Which raises an interesting question: What happens if a grievance worker gets tired of their job, and chooses to go on strike? No industry can survive if that happens very much. So, the consequences for the worker are very similar to workers on any other job: no work means no pay. No more subsidies, or rights to feel OK about oneself. In fact, if a worker tries to strike, the industry leaders and fellow employees are likely to engage in an “asset seizure” of sorts. The miscreant might be stripped of reputation, rights to participate in community, or their tangible pay (cash, subsidies, freebies). And just how would a grievance industry worker “quit”, anyway? There are lots of options. A grievance worker might decide to get an education, to see what alternative “jobs” might be out there. Maybe they learn a skill and become self-supporting. Perhaps they give their child the perspective that their birth situation isn’t very good, and the dream of moving beyond their community when they grow up. Quitting might also take the form of switching to a different religious or political party that emphasizes the ability to do better for themselves. Or could quit simply by choosing to try seeing the point of view of someone who disagrees with the grievance narrative. The latter is generally considered an unforgivable sin by grievance industry members, not much different from, say, peeking at classified intel. Some things are just not meant to be known by the plebes. What happens to workers when they try to think above their pay grade? The industry reacts pretty harshly. Look at the number of ways that the racial grievance industry has, for example, threatened and attempted to politically assassinate black political leaders who have seen value in conservative views. Collusion with the enemy – the “other” who makes the grievance narrative ring true – is treason.
Grievance, Interest Rates and Economic Bubbles
AS I mentioned earlier, the grievance industry is expensive to maintain. This might not always have been a problem, but under our current economic circumstances, it’s a critically heavy burden for the public to bear. We need to make some decisions about how much longer and to what extent the taxpayers will continue to bail out the grievance populations.
When the grievance industry was in its infancy, America was a very different place. Our work force was younger, technology was increasing productivity rather than stealing jobs, and retirement lasted, on average, five years or less. Future boomers were still in their prime working years and the economy was expanding nicely. National debt was relatively low and the interest rate averaged about 7%. Today, our work force is much older, the boomers are retiring in droves and life after retirement age has lengthened by almost twenty years. The dollar has shrunk significantly in value and the national debt exceeds our annual GDP. It’s actually expanding now by around a trillion dollars a month. The U.S. has spent far beyond its means, in part to support a growing grievance class that consumes copious quantities of economic resources while contributing extremely little to grow the economy.

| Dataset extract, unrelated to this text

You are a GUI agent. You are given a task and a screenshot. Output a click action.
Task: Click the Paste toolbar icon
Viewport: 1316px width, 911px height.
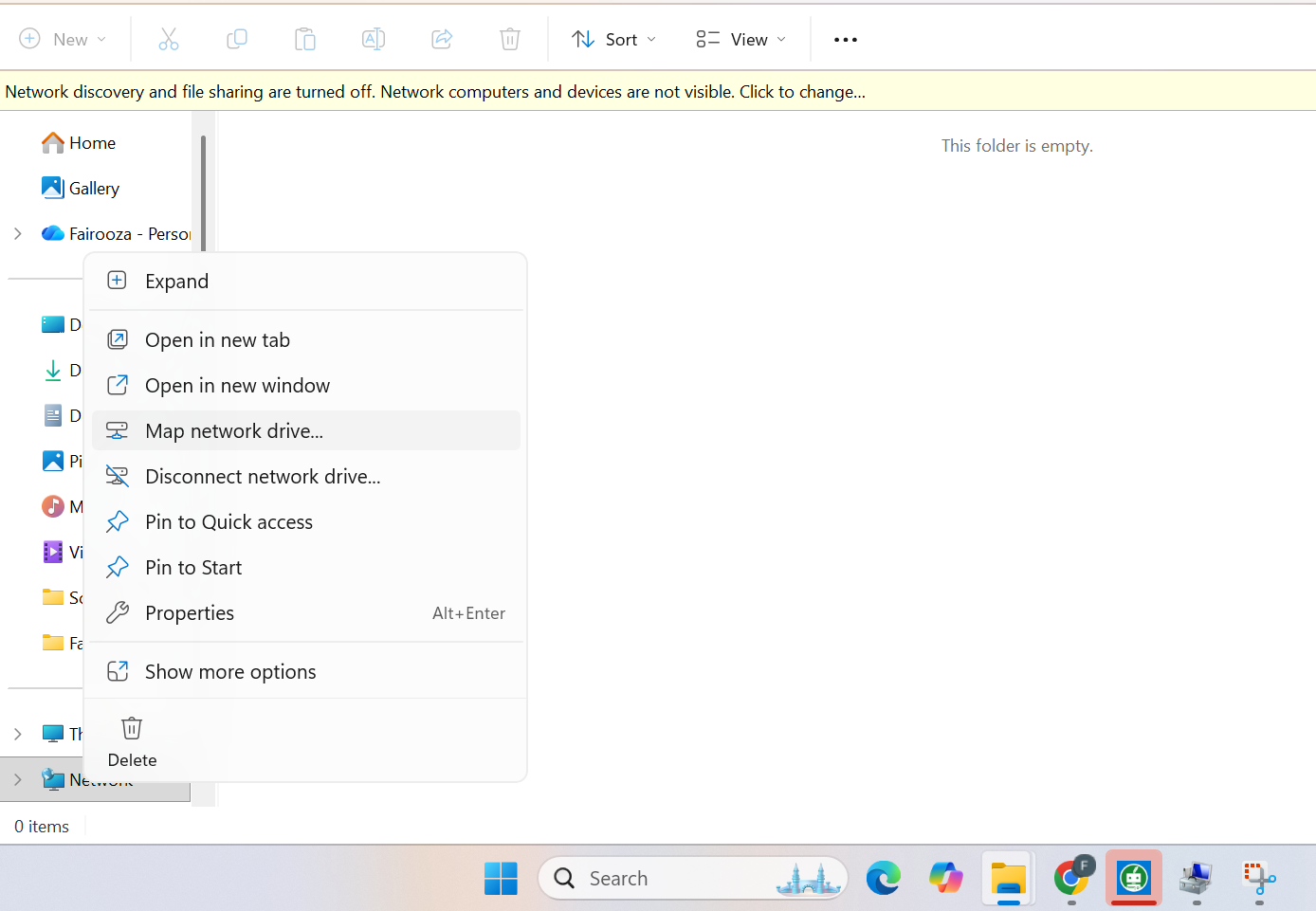tap(304, 39)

The downward pressure in interest rates, as a direct effect of our growing debt, is a particular problem for workers hoping to retire some day. Between the mid-1960’s and 2000, when the tech bubble burst, the average interest rate was about 7%. To keep interest payments manageable as the national debt grew, and to help prop up the economy after the bursting of the tech and housing bubbles, the Fed lowered interest rates to their current, historic low. Driving rates down was a necessity undertaken in the belief that it was better to prop the economy up in the short run and worry about bubbles later, than to let the economy founder and reset for the long run. Corrections cause a lot of temporary pain, and creating pain for the taxpayers is never politically popular. Near zero interest rates are now required not only to keep the stock market and debt-soaked banks and corporations from failing, but also to keep the cost of the interest payments on our egregious national debt somewhat affordable. (Remember that as the debt increases, the interest payments on the debt also increase – exponentially.) The situation is now so dire that some economists are calling for the U.S. to impose negative interest rates as Japan and Europe do. Alarmingly, there’s not a lot of pushback to that idea coming from either the Fed or the White House. Whether or not the U.S. ever actually crawls down into the rabbit hole of negative interest, from which there is no known escape, interest rates will probably never rise again until buyers of our debt go “on strike’ and the Treasury is forced to raise rates to coax their money out of their wallets. At that point, as interest rates rise, our economy will start to spiral into an unrecoverable black hole.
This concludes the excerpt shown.